In deze zaak heeft eiseres, geboren op [geboortedatum] en van Filipijnse nationaliteit, op 27 maart 2023 beroep ingesteld tegen het niet tijdig beslissen op haar aanvraag voor een machtiging voorlopig verblijf (mvv) die zij op 16 augustus 2022 had ingediend. De aanvraag was gedaan in het kader van nareis bij [naam] (referent). Op 4 oktober 2023 verklaarde de rechtbank het beroep van eiseres gegrond, waarbij de staatssecretaris van Justitie en Veiligheid werd opgedragen om binnen acht weken na de uitspraak een besluit te nemen. De staatssecretaris heeft echter niet binnen de gestelde termijn gereageerd.
Op 4 maart 2024 heeft eiseres opnieuw beroep ingesteld tegen het niet tijdig beslissen op haar aanvraag. De staatssecretaris heeft op 8 mei 2024 de aanvraag van eiseres afgewezen. De rechtbank heeft eiseres op 31 mei 2024 verzocht om binnen twee weken te laten weten of zij het beroep wilde intrekken of handhaven. Eiseres heeft hierop geen reactie gegeven.
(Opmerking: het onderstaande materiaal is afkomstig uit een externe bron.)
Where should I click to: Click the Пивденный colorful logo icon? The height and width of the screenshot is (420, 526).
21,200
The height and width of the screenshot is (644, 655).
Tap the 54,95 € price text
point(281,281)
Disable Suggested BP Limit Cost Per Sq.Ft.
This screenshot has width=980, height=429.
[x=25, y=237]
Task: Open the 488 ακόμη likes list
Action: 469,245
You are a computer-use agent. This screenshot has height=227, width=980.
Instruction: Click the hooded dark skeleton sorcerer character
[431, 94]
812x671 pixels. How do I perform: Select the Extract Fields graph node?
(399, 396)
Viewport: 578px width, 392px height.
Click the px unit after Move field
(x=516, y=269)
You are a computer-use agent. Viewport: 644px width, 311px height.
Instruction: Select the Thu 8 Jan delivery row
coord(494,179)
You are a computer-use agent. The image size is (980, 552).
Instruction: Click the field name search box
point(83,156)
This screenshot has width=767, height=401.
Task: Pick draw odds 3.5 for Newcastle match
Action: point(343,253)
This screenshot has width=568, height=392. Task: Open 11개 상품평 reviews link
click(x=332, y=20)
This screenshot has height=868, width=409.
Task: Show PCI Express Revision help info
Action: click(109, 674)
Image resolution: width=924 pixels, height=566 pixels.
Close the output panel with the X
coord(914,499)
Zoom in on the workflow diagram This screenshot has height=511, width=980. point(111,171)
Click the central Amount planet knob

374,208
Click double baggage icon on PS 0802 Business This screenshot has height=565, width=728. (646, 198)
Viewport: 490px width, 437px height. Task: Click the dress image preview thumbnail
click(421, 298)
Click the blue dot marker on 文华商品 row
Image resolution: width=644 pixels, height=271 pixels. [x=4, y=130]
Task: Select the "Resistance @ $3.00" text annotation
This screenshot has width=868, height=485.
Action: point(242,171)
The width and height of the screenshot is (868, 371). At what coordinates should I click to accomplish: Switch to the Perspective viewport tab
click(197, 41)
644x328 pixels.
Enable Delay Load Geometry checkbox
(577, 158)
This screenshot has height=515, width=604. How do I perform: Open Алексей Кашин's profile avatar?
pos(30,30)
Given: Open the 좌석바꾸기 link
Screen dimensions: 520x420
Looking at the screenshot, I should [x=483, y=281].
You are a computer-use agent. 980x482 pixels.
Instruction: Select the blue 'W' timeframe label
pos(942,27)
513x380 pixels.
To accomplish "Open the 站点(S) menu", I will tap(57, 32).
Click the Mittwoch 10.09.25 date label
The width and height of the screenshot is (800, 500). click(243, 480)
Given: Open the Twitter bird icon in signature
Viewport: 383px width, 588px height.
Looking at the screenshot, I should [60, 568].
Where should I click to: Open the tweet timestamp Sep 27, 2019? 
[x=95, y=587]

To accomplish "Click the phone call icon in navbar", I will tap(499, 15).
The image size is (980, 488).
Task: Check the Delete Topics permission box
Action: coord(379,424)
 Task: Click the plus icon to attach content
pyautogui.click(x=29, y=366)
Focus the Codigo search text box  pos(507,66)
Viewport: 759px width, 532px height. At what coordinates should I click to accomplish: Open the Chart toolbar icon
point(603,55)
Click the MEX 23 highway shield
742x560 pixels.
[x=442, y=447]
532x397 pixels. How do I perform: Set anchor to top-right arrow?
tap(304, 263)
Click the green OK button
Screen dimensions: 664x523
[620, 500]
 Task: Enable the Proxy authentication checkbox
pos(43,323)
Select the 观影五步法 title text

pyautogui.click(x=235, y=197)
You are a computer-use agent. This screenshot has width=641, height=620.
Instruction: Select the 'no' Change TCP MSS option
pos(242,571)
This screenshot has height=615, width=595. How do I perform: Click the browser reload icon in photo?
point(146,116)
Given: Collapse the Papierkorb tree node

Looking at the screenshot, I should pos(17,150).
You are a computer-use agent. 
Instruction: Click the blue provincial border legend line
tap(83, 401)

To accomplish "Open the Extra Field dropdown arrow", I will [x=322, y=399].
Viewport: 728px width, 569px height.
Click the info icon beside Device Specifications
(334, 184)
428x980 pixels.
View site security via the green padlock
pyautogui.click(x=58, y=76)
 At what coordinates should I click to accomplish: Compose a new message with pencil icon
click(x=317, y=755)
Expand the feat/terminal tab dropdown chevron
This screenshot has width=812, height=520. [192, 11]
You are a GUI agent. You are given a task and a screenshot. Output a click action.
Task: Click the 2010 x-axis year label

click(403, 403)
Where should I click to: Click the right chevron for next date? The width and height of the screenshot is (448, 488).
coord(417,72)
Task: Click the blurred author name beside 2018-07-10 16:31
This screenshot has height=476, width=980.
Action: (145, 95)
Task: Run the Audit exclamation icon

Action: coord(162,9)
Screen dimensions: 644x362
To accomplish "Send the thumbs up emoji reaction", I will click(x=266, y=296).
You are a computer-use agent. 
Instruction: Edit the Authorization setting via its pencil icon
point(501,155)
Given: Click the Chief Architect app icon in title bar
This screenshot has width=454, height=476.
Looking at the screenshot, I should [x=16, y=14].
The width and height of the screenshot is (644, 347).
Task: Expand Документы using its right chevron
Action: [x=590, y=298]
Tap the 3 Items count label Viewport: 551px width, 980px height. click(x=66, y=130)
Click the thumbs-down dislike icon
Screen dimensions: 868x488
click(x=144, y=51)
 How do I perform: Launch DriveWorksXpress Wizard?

De rechtbank heeft geoordeeld dat eiseres vrijstelling van het griffierecht toekomt en heeft op basis van artikel 8:54 van de Algemene wet bestuursrecht (Awb) uitspraak gedaan zonder zitting. De rechtbank heeft vastgesteld dat er geen aanleiding is om de staatssecretaris te dwingen om opnieuw een besluit te nemen, omdat er inmiddels een besluit was genomen. Het beroep tegen het niet tijdig beslissen is niet-ontvankelijk verklaard, terwijl het beroep tegen het besluit van 8 mei 2024 ongegrond is verklaard. Eiseres heeft recht op een proceskostenvergoeding van € 437,50, omdat de staatssecretaris niet tijdig op de asielaanvraag heeft beslist.